La recensione su The Terminal

di scandoniano
4 stelle

Arrivato al JFK di New York, Victor Navorski si trova in una situazione imbarazzante: nel suo paese di provenienza è appena scoppiato un colpo di stato e dunque, provenendo da un paese “legalmente sconosciuto”, gli americani non gli concedono di superare lo spazio aeroportuale, né di ritornare a casa. Cominciano così le sue disavventure all’interno del Gate 67, dove Victor rimane confinato ed in cui comincia (troppo seraficamente?!) a relazionarsi con coloro che quotidianamente vi lavorano.

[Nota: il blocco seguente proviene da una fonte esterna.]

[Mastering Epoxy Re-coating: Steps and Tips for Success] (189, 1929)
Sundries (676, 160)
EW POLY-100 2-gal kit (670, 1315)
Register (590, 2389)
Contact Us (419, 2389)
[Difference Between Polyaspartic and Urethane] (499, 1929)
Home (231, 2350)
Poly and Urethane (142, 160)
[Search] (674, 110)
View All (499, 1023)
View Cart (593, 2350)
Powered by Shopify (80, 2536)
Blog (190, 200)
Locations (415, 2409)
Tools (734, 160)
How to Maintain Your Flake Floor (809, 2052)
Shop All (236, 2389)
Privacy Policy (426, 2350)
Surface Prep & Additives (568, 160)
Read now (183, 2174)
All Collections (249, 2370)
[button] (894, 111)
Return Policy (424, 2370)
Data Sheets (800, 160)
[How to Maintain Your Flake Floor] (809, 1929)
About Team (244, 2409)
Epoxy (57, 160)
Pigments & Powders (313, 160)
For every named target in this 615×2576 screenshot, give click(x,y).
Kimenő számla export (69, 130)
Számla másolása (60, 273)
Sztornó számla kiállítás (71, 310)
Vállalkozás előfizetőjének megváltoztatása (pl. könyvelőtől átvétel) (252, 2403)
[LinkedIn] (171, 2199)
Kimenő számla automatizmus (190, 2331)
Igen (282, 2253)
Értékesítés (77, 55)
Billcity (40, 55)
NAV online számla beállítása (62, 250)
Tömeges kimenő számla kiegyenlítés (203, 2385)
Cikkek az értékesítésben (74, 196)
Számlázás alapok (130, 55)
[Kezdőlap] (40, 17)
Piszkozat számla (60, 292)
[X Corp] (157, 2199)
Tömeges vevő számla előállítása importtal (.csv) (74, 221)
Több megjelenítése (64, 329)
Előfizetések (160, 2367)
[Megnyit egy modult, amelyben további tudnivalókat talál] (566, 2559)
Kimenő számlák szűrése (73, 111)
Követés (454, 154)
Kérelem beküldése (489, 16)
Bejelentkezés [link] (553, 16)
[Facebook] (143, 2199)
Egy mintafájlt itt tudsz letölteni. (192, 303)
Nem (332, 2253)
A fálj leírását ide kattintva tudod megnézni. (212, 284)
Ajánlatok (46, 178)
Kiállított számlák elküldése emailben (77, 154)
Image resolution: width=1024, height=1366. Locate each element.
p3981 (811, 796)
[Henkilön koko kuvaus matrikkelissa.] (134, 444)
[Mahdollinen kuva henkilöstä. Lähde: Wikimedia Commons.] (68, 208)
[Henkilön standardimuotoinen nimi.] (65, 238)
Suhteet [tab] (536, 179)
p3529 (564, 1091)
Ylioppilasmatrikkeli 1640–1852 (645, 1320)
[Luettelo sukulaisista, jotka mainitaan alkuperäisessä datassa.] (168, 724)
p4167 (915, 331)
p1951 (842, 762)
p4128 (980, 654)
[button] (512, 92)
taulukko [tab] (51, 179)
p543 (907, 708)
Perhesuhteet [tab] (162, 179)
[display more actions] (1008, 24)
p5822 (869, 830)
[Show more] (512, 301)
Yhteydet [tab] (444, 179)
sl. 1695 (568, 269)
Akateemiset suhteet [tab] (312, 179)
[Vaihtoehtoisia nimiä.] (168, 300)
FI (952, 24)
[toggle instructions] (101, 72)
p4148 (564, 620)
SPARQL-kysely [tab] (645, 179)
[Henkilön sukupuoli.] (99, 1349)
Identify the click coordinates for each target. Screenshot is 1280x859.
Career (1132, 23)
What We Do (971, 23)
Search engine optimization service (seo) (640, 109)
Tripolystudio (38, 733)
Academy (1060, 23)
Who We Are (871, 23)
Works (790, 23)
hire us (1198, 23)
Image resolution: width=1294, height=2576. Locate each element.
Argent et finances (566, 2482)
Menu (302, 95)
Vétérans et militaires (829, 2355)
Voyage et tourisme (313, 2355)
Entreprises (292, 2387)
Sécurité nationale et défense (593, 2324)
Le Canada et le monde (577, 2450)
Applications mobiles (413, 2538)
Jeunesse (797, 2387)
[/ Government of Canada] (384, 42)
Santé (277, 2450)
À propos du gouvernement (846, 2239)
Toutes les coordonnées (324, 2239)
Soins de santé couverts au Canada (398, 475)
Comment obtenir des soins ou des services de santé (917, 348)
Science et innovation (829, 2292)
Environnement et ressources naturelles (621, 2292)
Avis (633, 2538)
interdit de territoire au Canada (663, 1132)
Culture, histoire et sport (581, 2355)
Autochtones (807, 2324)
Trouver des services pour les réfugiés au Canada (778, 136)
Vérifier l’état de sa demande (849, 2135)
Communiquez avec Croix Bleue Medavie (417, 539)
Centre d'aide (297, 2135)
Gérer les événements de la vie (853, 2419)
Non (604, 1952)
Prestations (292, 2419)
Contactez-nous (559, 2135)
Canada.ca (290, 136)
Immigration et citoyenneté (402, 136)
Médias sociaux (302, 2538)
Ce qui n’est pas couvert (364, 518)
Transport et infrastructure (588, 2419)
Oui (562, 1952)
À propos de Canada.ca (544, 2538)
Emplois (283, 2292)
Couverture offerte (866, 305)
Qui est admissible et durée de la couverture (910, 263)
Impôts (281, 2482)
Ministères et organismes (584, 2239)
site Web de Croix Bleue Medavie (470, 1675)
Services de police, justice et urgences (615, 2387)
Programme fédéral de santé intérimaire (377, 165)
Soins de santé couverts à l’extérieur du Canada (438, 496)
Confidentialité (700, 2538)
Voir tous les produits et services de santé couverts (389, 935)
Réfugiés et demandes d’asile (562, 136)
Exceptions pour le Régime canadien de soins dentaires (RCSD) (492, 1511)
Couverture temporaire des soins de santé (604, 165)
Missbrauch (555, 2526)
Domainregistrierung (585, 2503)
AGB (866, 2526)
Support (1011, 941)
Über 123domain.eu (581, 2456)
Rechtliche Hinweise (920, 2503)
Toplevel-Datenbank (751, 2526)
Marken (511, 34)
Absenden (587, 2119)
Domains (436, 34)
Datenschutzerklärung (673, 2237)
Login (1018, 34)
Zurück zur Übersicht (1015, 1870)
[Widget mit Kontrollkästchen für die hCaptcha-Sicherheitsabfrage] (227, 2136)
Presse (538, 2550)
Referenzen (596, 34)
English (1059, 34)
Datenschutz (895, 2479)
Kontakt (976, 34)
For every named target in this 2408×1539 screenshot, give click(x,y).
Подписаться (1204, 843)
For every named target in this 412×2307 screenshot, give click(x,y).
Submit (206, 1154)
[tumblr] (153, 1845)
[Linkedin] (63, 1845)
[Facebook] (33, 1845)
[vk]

Il film è un clamoroso azzardo di Spielberg che prova la sfida di non annoiare lo spettatore nonostante la pochezza della sua trama e la, forzosa, ambientazione monotematica. La scommessa non è riuscita perché nonostante il film giunga al termine, se si eccettua la piattezza di qualche passaggio e la sua esagerata prolissità, in maniera abbastanza scorrevole, non può che dirsi un film “malriuscito”. La scommessa persa non sta nell’aver annoiato o nell’aver fatto rimpiangere addirittura il prezzo del biglietto, bensì è legata alle premesse stesse con cui il film è nato e si è successivamente sviluppato: Spielberg decide di portare sul grande schermo una storia tutto sommato banale, una storia per così dire “non-cinematografica”: chi vede il film, ad un certo punto, si chiede con decisione “perché?”! La risposta non arriva.
La domanda che maggiormente ci si pone, però, è un’altra: che necessità c’era di girare un film minato sin dalle sue basi come “The terminal”: un soggetto piatto, senza una scorrevolezza insita, privo di quelle dinamiche proprie al medium cinematografico?
I tentativi cinematografici coraggiosi sono quelli di portare sul grande schermo temi scottanti o difficili, ma comunque temi “necessari”. Utili al pubblico. Dalla visione di “The Terminal” chi ci guadagna? Se si esclude il portafoglio di Spielberg e del suo entourage, anche questo è un interrogativo senza risposta. Ecco perché il film è una scommessa della quale si faceva volentieri a meno. Perché portare sullo schermo l’olocausto, la guerra, l’omosessualità significa affrontare scommesse difficili, ma necessarie. Portare il nulla al cinema, rappresentando qualcosa di vacuo ed inutile, per il solo scopo di dimostrare la propria bravura per poi pavoneggiarsene ha un senso che, allo stato attuale, sembra sfuggire ai più.